Dog Trainers and Farmers
When the pressures of dual careers in veterinary medicine accumulate, Danika and Mike Bannasch retreat to their 40-acre slice of heaven, 15 minutes west of campus. At 5 Dog Farm, they are restoring the land to native vegetation, training an unusual breed of dogs and raising their 11-year-old son, Cameron.
“We bought this place 12 years ago because it was an adventure,” said Mike.
Both Bannasches work in the School of Veterinary Medicine’s Center for Companion Animal Health. Mike is a coordinator in the Veterinary Center for Clinical Trials, helping develop studies to evaluate better ways to diagnose, prevent and treat companion-animal health problems.
He dreams of one day making 5 Dog a “beer farm,” growing hops, wheat, barley, oats and rye but for now is happy to have 2 acres almost ready for planting hops.
Danika trains the farm’s namesake — five Nova Scotia duck tolling retrievers. Two-year-old Ritz is a grand champion and junior hunter just starting her working career, and 6-year-old Pint is a champion and the youngest master hunter in the breed.
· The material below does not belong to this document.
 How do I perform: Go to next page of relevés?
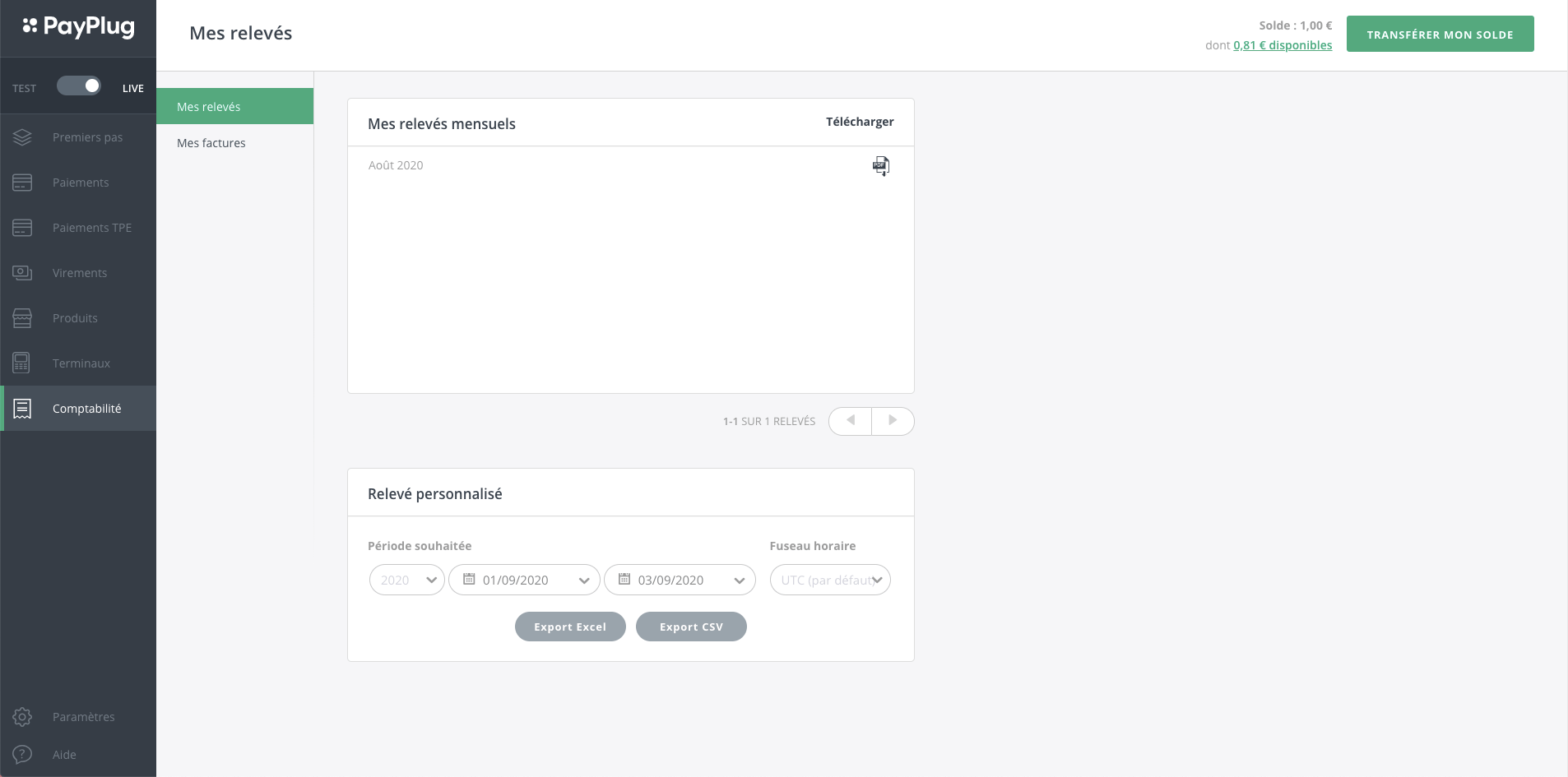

Pint is also a campus celebrity, having retrieved the plastic tee from the football field after every Aggie kickoff since 2012.
Danika, a veterinary professor and geneticist, studies the genetic basis of various animal diseases and conditions. She and colleagues identified a gene mutation that causes a form of cleft palate in her beloved “tollers.” The discovery may help locate other genes relevant to the cause of cleft palate in humans.